Swap "zip file" for "archive" and reproduce the records starting at the line that contains "You are a GUI" and ending at the end of the records, with nothing else changed and the pictures omitted.

-- Start Raw data --

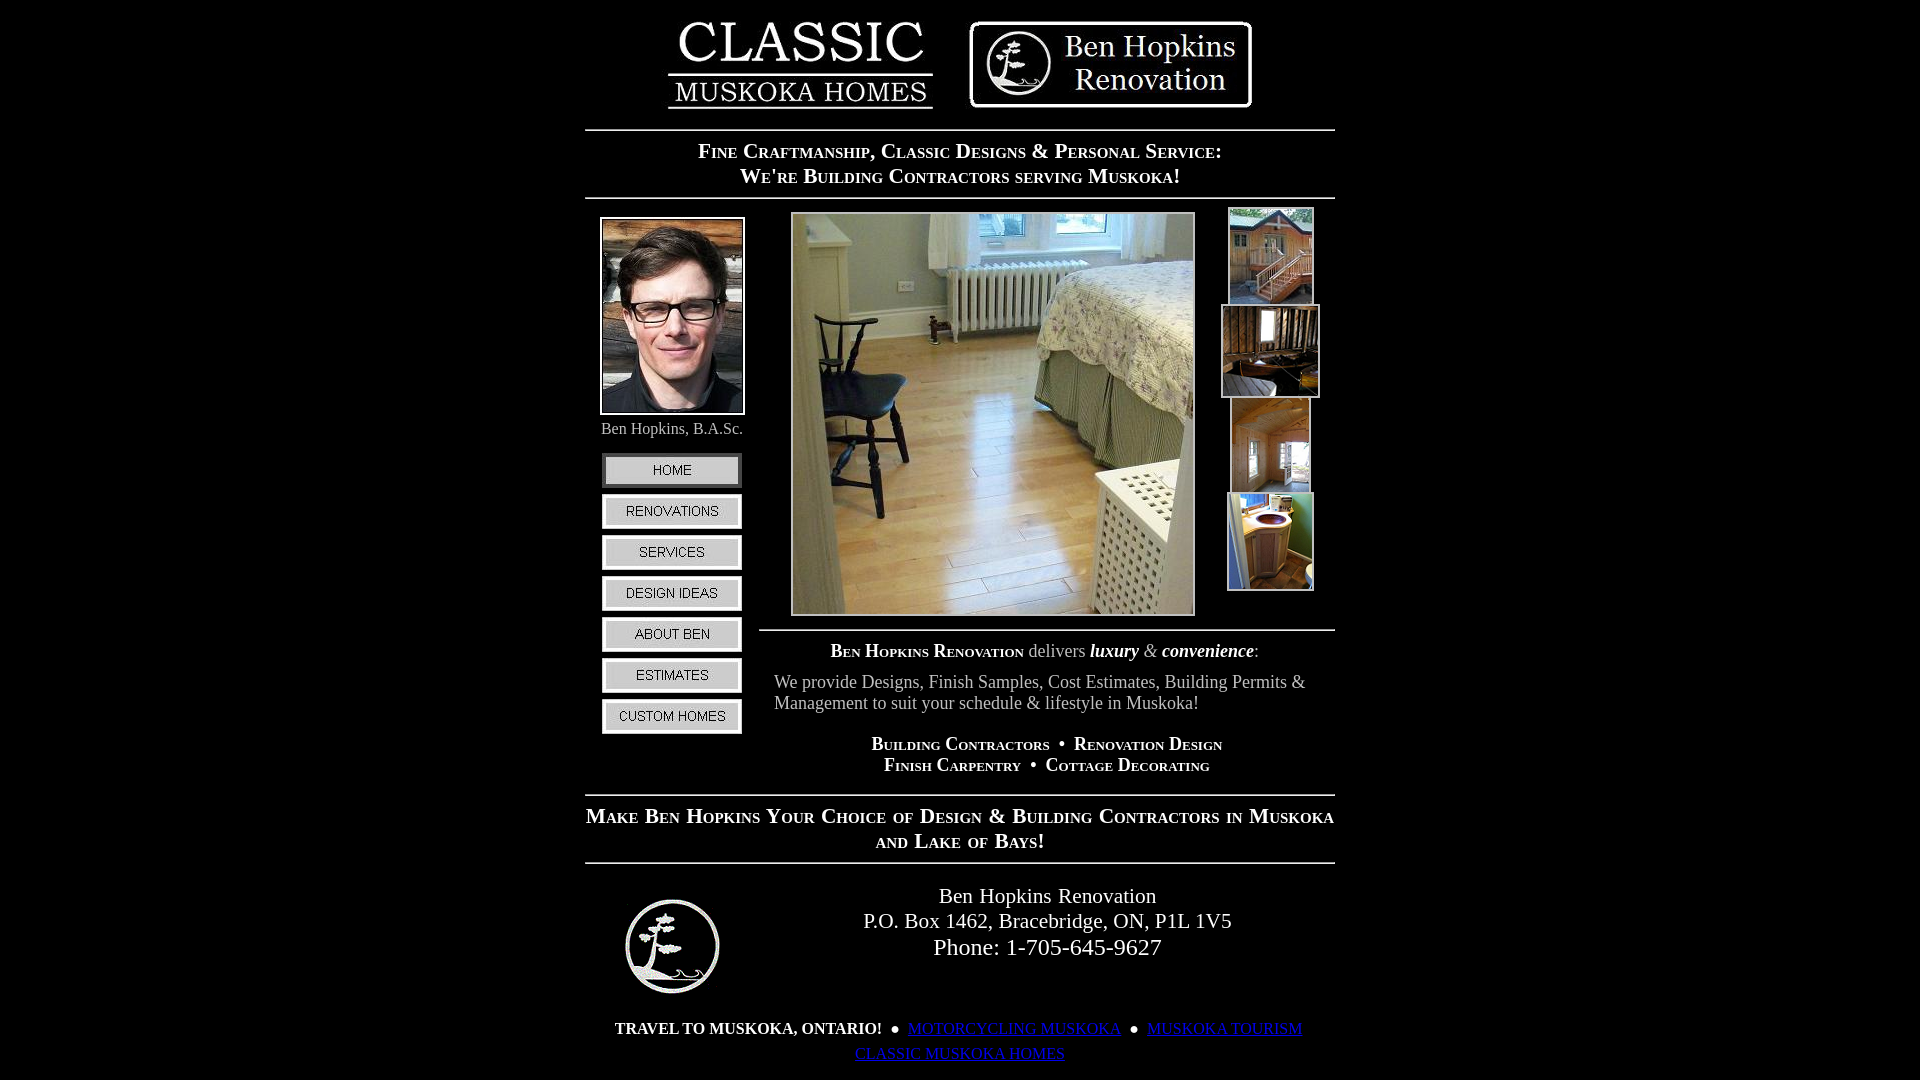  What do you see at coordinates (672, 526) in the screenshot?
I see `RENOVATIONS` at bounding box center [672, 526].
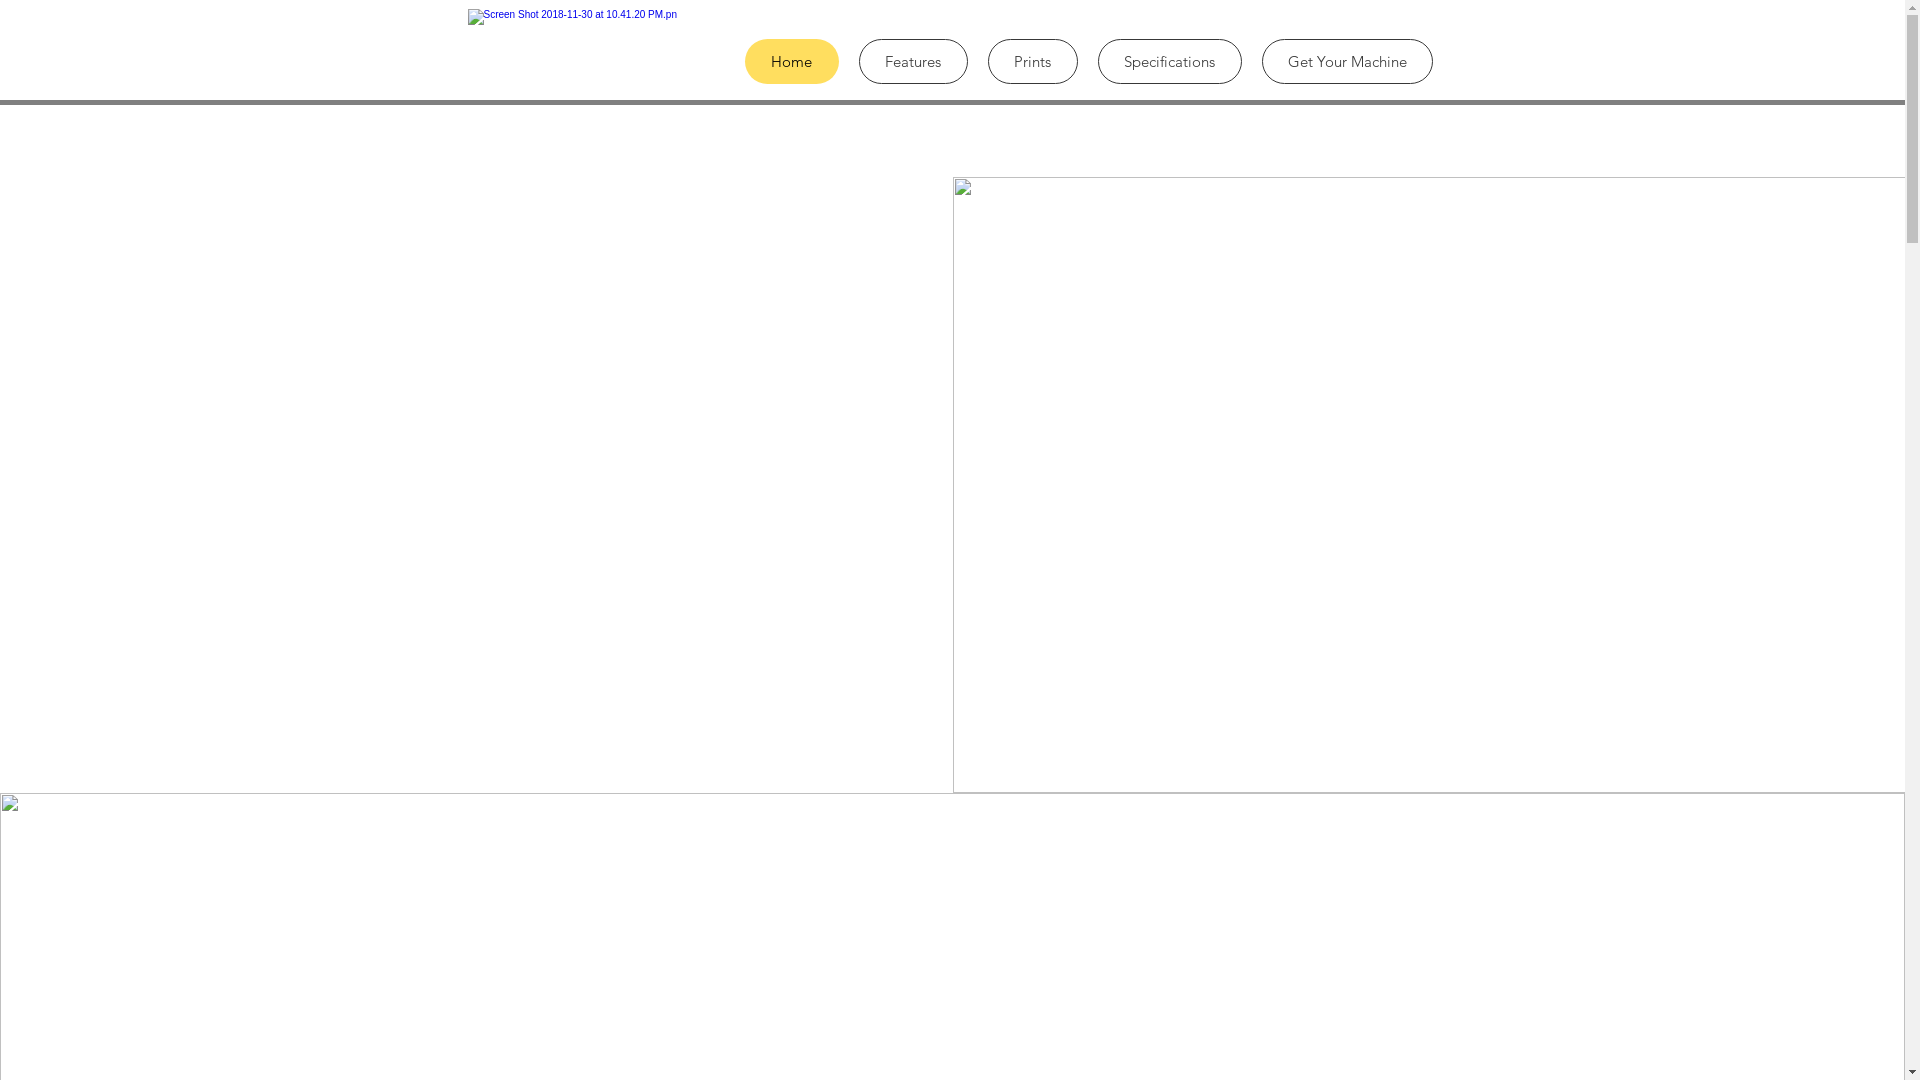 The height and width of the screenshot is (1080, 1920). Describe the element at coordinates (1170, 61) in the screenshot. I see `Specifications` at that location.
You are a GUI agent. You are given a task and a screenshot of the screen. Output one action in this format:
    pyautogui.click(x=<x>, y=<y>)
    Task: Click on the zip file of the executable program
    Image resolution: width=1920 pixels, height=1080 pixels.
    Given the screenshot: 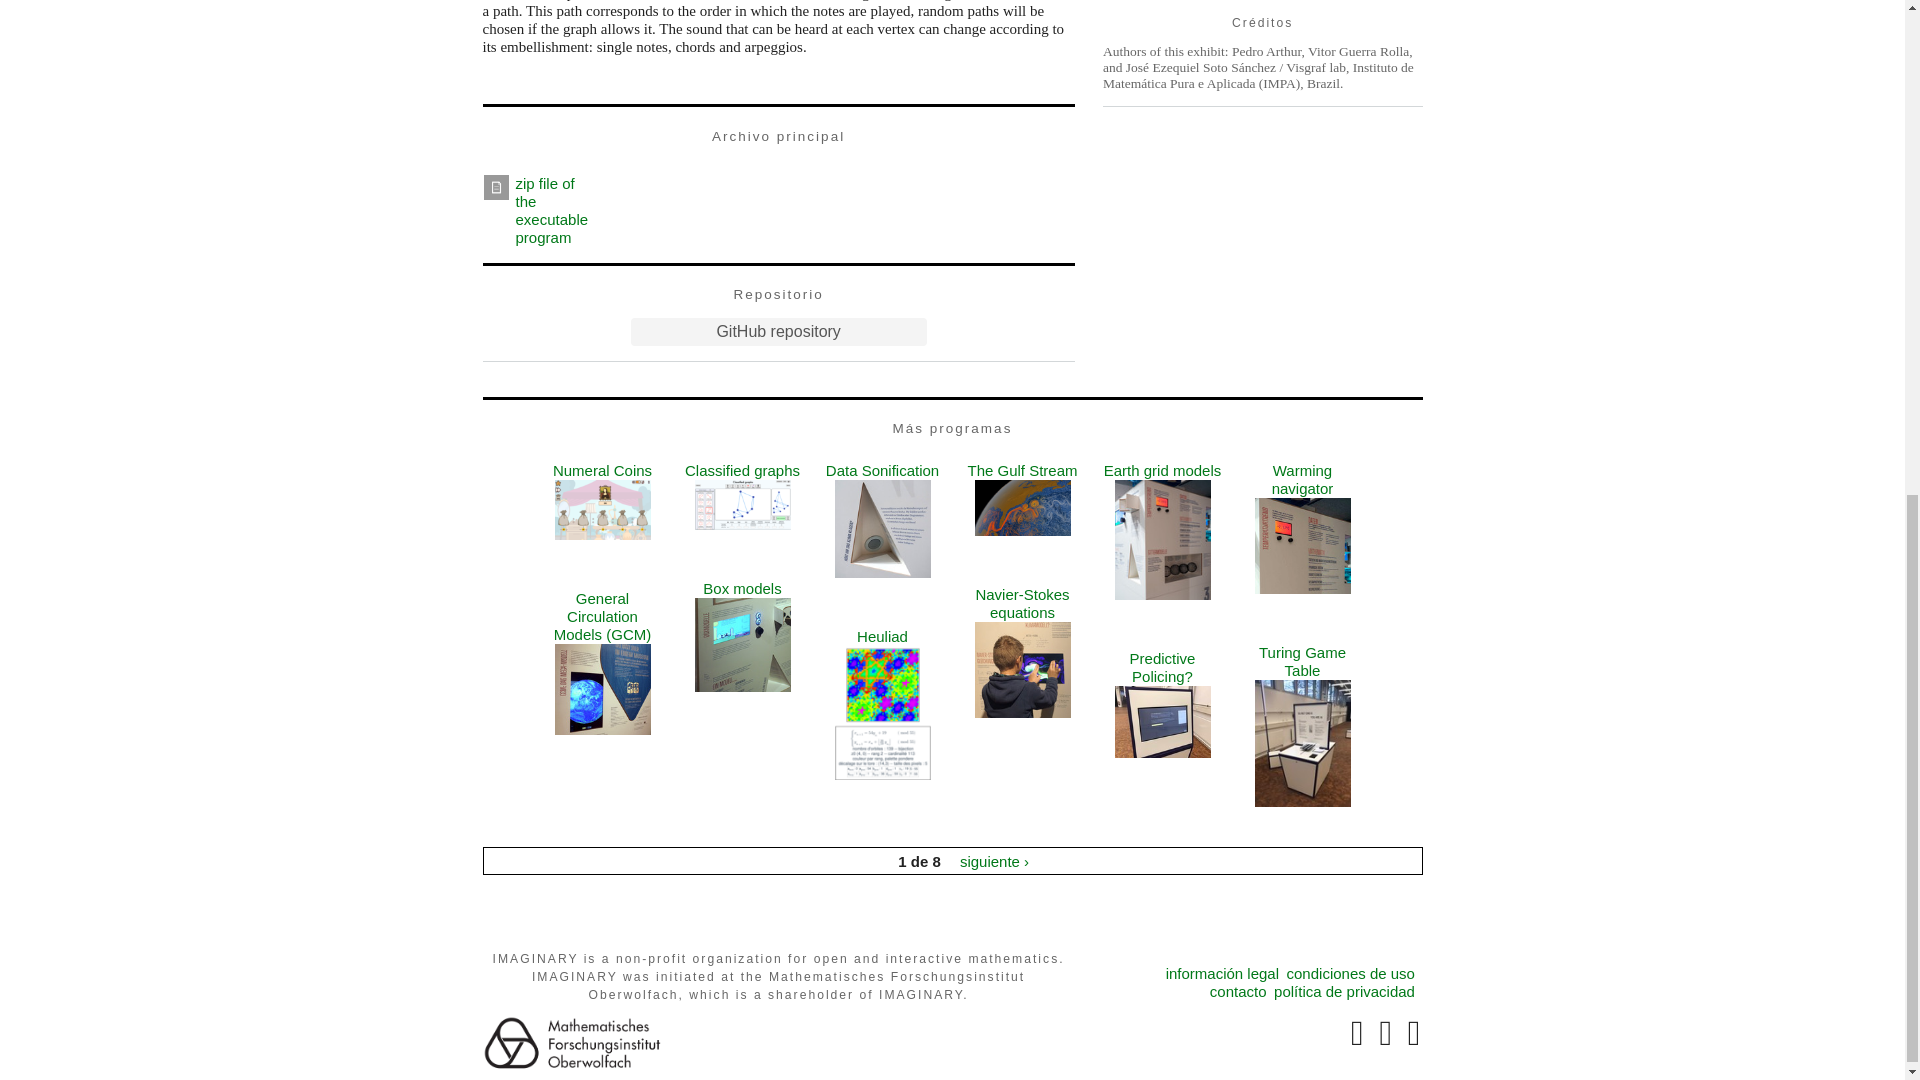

-- End Raw data --

Output |
You are a GUI agent. You are given a task and a screenshot of the screen. Output one action in this format:
    pyautogui.click(x=<x>, y=<y>)
    Task: Click on the archive of the executable program
    Image resolution: width=1920 pixels, height=1080 pixels.
    Given the screenshot: 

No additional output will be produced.